Не так уж много. Но кое-что - известно только мне.
Например, я знаю, что она боится, когда я трогаю ее пупок - считает, он может развязаться.
Еще она боится:
кипящего масла на сковородке;
водителей автобусов;
водоносов и доставщиков пиццы;
лежащей на земле мелочи (кто-то наслал заклятье);
насилия и венерических болезней,
мышей;
высоких лестниц;
уйгуров;
лодок, кораблей и спасательных кругов;
смесителя в моей ванной;
всех без исключения насекомых (даже красивых бабочек);
негров;
швейных машинок;
иголок (включая елочные);
солнца;
использованных салфеток;
дождя;
пластикового клоуна из "Макдональдса";
преподавателя политэкономии и крутящихся дверей.
Любит:
последние модели мобильников;
шоколадки (не столько ест сама, сколько заставляет меня);
японские мультики;
интернет (особенно - MSN);
собак (даже самых безобразных);
меня (я не перестаю удивляться, но это так);
грибную пиццу;
карточные фокусы;
караоке;
Вальтера Скотта;
брелоки для ключей и телефонов;
лошадей (но не умеет на них ездить) и Венецию (ни разу не была и не собирается).
Впрочем, я иногда путаюсь в ее страхах и предпочтениях. Ведь на самом деле изо всей этой чепухи меня волнует только один пункт, где прописан я. Остальное может легко тасоваться туда-сюда и даже вовсе исчезать из списка.

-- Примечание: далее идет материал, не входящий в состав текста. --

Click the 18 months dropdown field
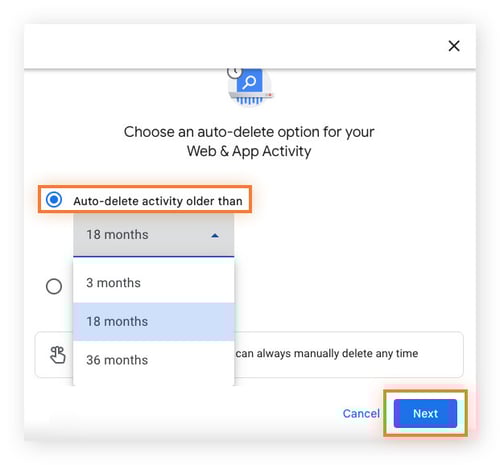This screenshot has height=465, width=500. [154, 235]
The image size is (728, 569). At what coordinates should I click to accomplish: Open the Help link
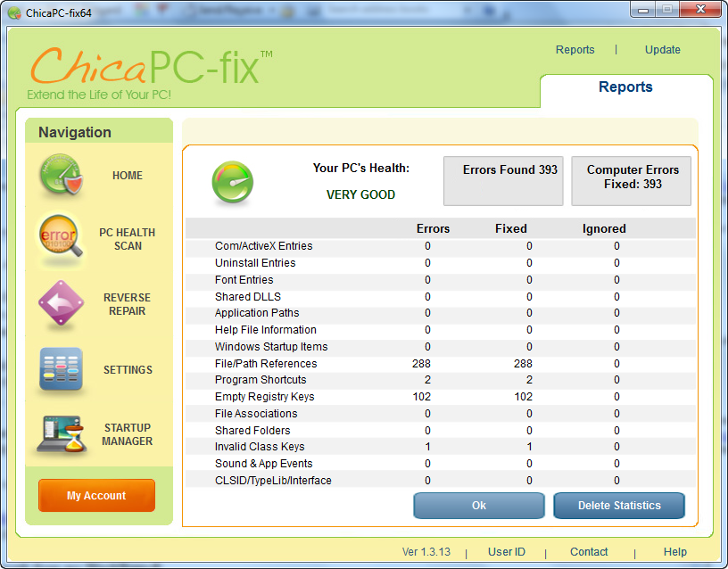click(x=674, y=552)
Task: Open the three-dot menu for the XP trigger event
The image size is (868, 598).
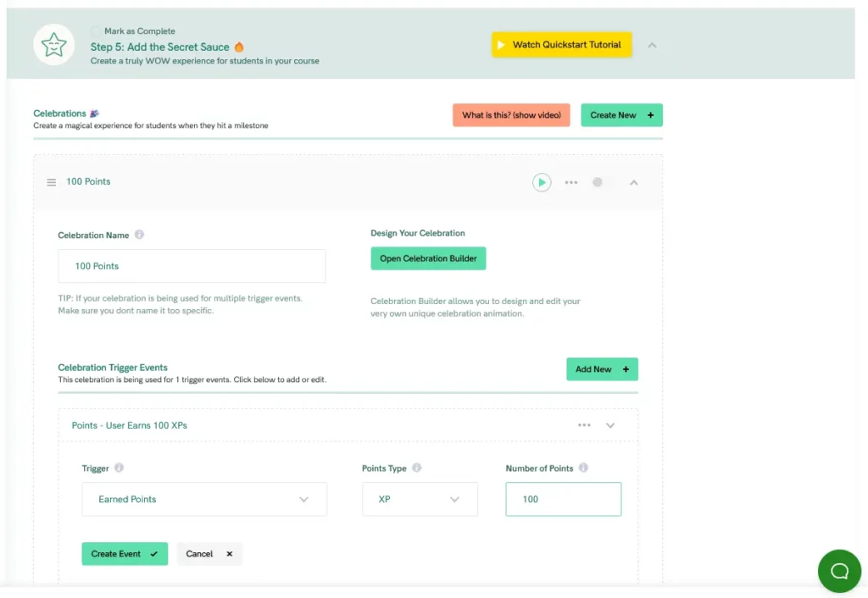Action: tap(584, 425)
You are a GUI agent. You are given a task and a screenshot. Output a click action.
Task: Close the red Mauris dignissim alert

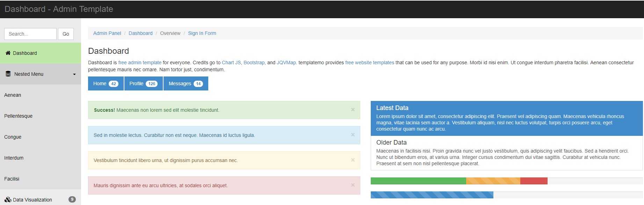click(x=353, y=185)
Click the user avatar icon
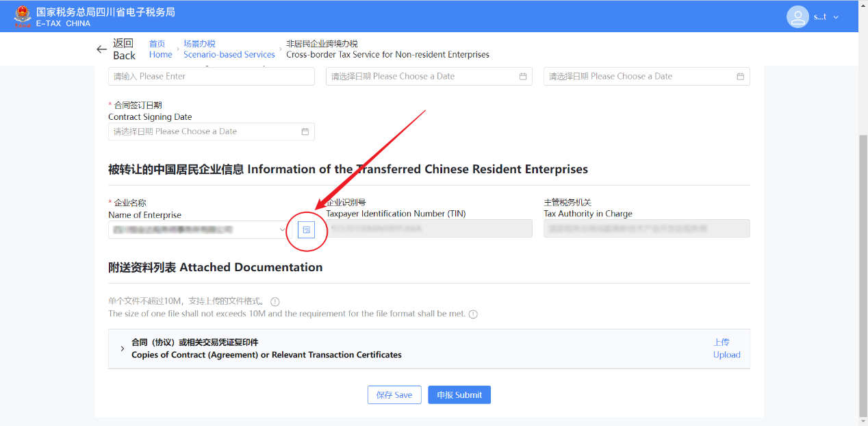 pos(797,16)
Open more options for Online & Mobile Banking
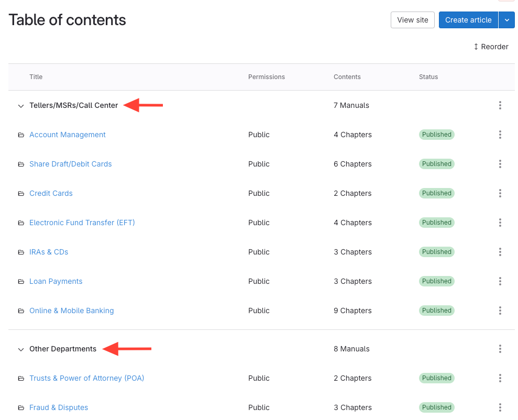518x420 pixels. (500, 311)
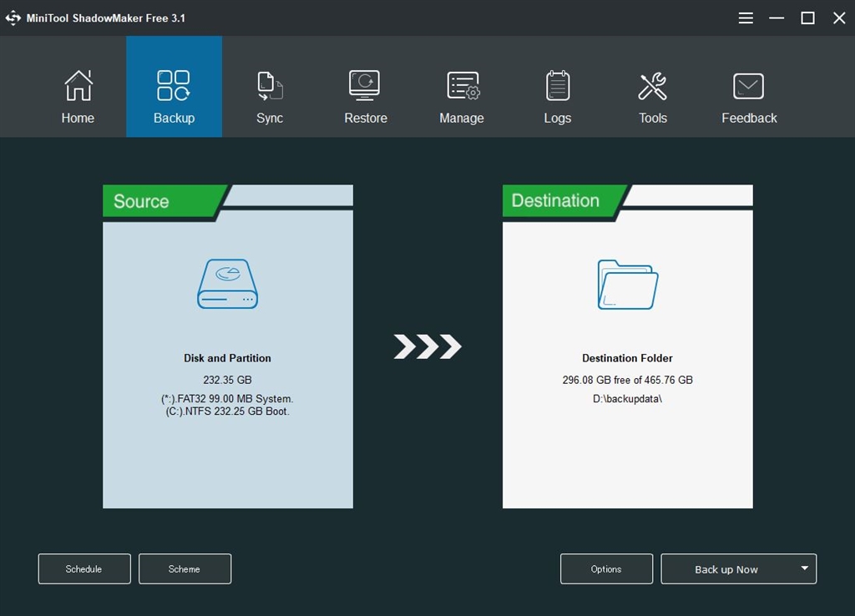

Но меня эта девочка любит.
Позвонил завкафедрой Нине. Соврал про обгоревшее тело, попросил еще один день.
Забрался в постель и тронул губами бедро Ли Мэй.

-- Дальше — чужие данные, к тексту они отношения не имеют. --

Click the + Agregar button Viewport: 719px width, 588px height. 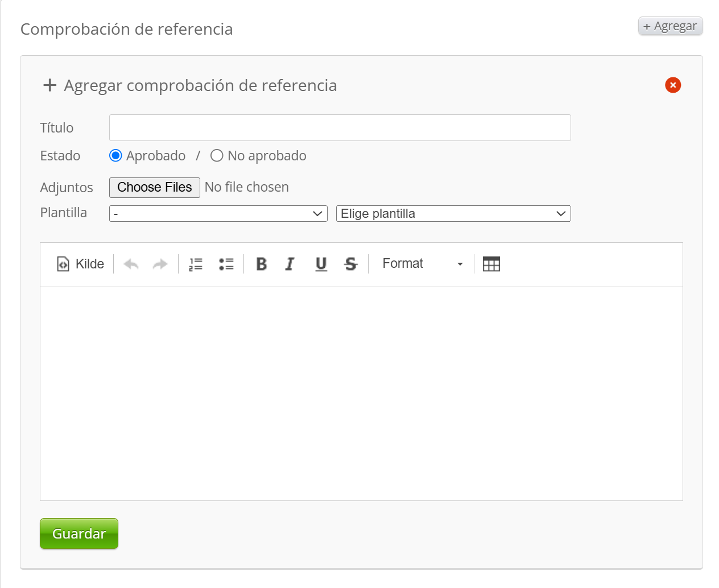click(x=670, y=26)

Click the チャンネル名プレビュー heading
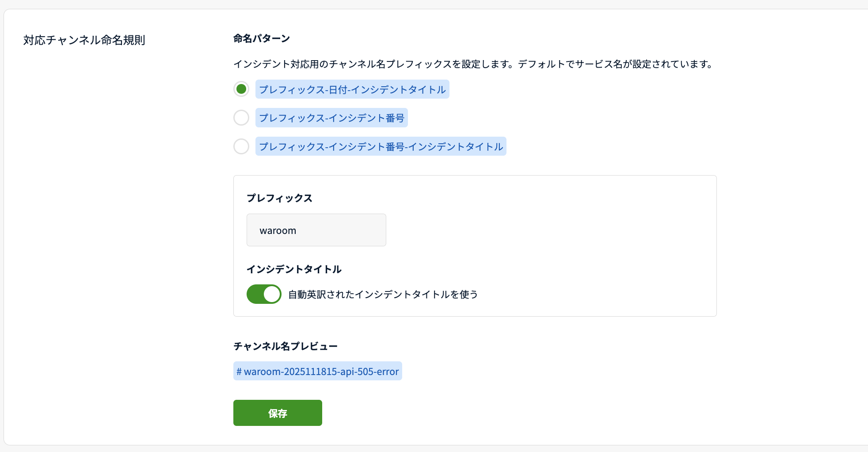285,346
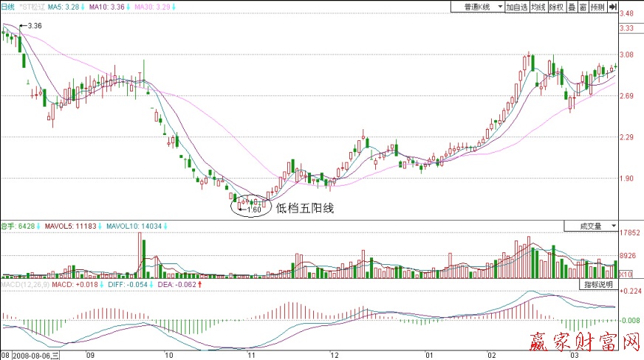Toggle the 预测 forecast mode

point(597,7)
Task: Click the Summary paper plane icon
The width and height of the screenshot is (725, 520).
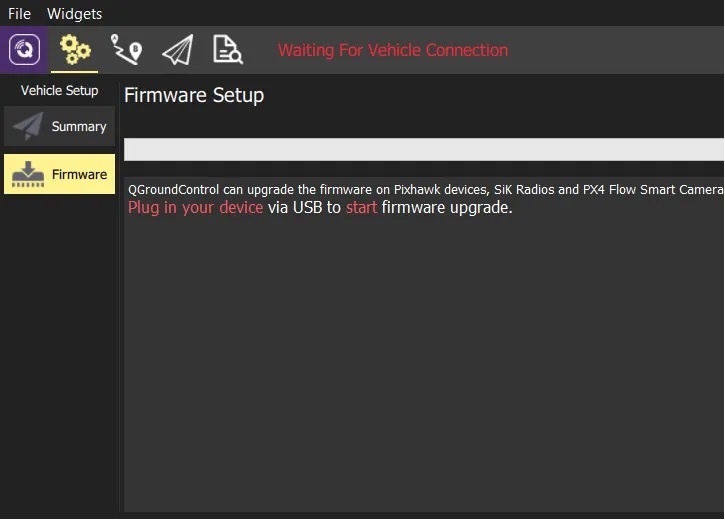Action: click(x=28, y=126)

Прижался, вдохнув ее запах.
Ощутил знакомое податливое движение.
Увидел поворот головы, сонные еще, но ищущие губы…
…Ли Мэй прогуляла занятия до обеда.
Про Инну я вспомнил только к вечеру, когда вернулась с учебы Ли Мэй.
"Надеюсь, - подумал без раскаяния, с легким сердцем, - такси ей в гостинице вызвали, на регистрацию не опоздала и сейчас уже летит где-нибудь над Уралом".

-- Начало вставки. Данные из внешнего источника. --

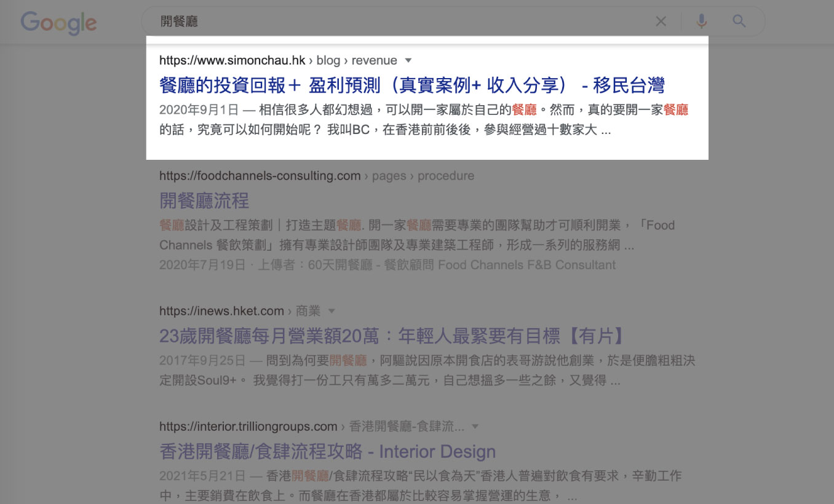
Task: Focus the search box containing 開餐廳
Action: 400,22
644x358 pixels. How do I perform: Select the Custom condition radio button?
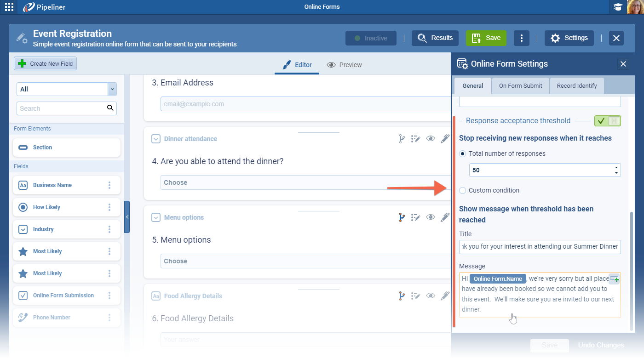point(463,190)
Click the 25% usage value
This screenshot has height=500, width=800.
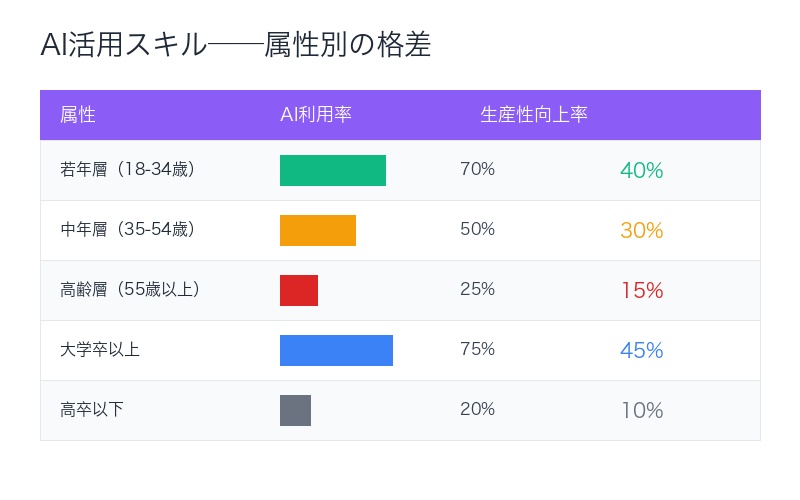click(x=477, y=290)
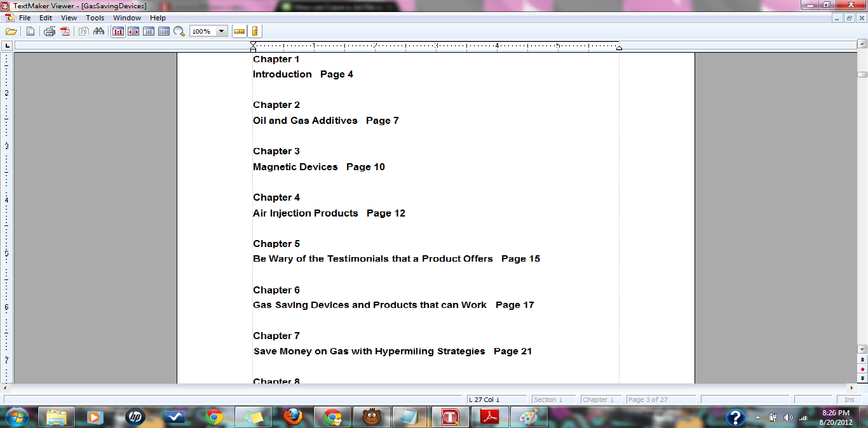Select the magnifying glass zoom tool
868x428 pixels.
click(x=179, y=31)
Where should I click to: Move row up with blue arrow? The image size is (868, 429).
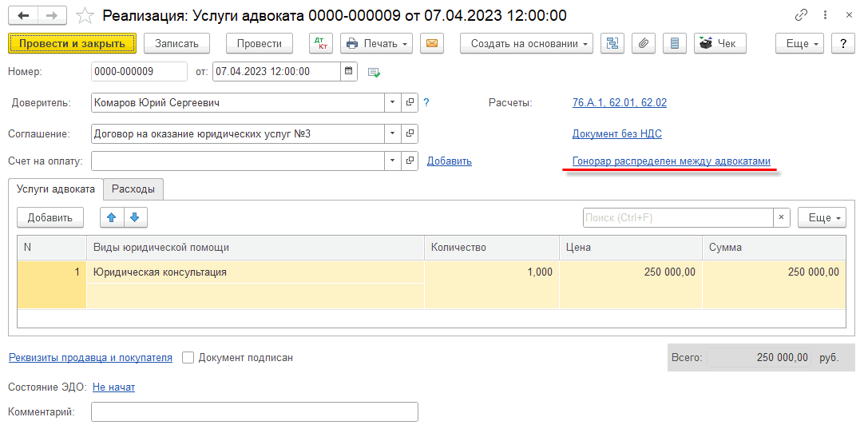pyautogui.click(x=112, y=217)
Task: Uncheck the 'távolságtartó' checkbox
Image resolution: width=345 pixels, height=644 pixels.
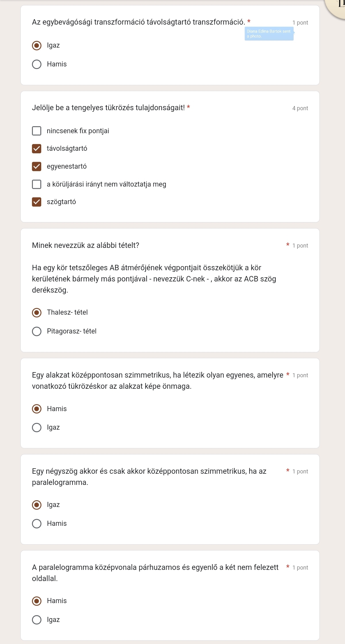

Лежа на спине, я расслабленно курил, пытаясь выпускать дым колечками, и наблюдал за Ли Мэй. Забравшись с ногами на кровать - прямо рядом со мной виднелась ее маленькая пятка, манившая пощекотать ее или же поцеловать, - Ли Мэй рылась в рюкзаке. Сердито пыхтя, перевернула его, вывалив на простыню кипу книг, тетрадок, блокнотов, еженедельников, пару пеналов и целую россыпь ручек и карандашей.
- Вот она!
Вытащила нужную тетрадь.
- Мне надо на завтра написать кое-что из домашнего задания. Подождешь?
- Ты об этом спрашиваешь меня, лаоши? - удивился я. - Да для нас это святое… Конечно, делай.
Из любопытства взялся за один из блокнотов.
- Зачем тебе столько? - успел спросить, прежде чем она встрепенулась и выхватила книжечку из моих рук.
- Не смотри. Тут - секрет.
Любопытство мое лишь разгорелось.
- Ну-ка, дай… - я затушил сигарету и по-крокодильи заворочался на кровати. - Какие у тебя могут быть от меня секреты…
Пару минут мы боролись, катаясь по кровати. Она то прятала блокнот за спину, то отводила руку с ним в сторону.
- Нет! Нет! Нет! - смеясь, отталкивала меня свободной рукой и ногами. - Ни за что!
В конце концов я уступил.
- Ну, хорошо. Как мы, русские, говорим: солдат ребенка не обидит. Но тогда покажи сама.
- Ты будешь смеяться надо мной.
- С чего ты взяла?
- Ты же писатель.
- Непризнанный.
- Это дело времени. Ты молодой.
- Мне тридцать восемь, если ты забыла.
- Я об этом всегда забываю. Нашему преподавателю политики - тридцать пять, но он старик в сравнении с тобой.
Я повалился на спину и довольно ухмыльнулся.
Ли Мэй не преминула отметить:
- Тебе нужно быть осторожным. Ты любишь лесть.
- Значит, ты льстила мне… О, Дездемона, молилась ли ты на ночь? - сказал я голосом оскорбленного мавра и сдвинул брови.
- Я говорила правду. Потому что так думаю. Но другие могут тебя обмануть.
Не так-то легко это сделать теперь, подумал я, вспомнив наше "воркованье" с Инной.
- Мне плевать на других. Мне важна только ты.
Мы поцеловались.
- Ну что там у тебя, в блокноте?
Она помялась.
- Только не смейся.
- Не буду.
- Ну, хорошо. И не вздумай хотя бы кому-нибудь рассказать.
- Обещаю.
Неожиданно для себя самого я изобразил нечто похожее на пионерский салют.
Она удивилась. Подумав немного, протянула мне блокнот.
- Ты все равно не поймешь. Тут же по-китайски. Но я пишу роман.
Я приподнялся на локте. Потом и вовсе сел, пораженный.
- Ты? Роман?! О чем?
Принялся листать страницы, испещренные крохотными, неразличимыми для меня иероглифами - каждая из них кишела ими.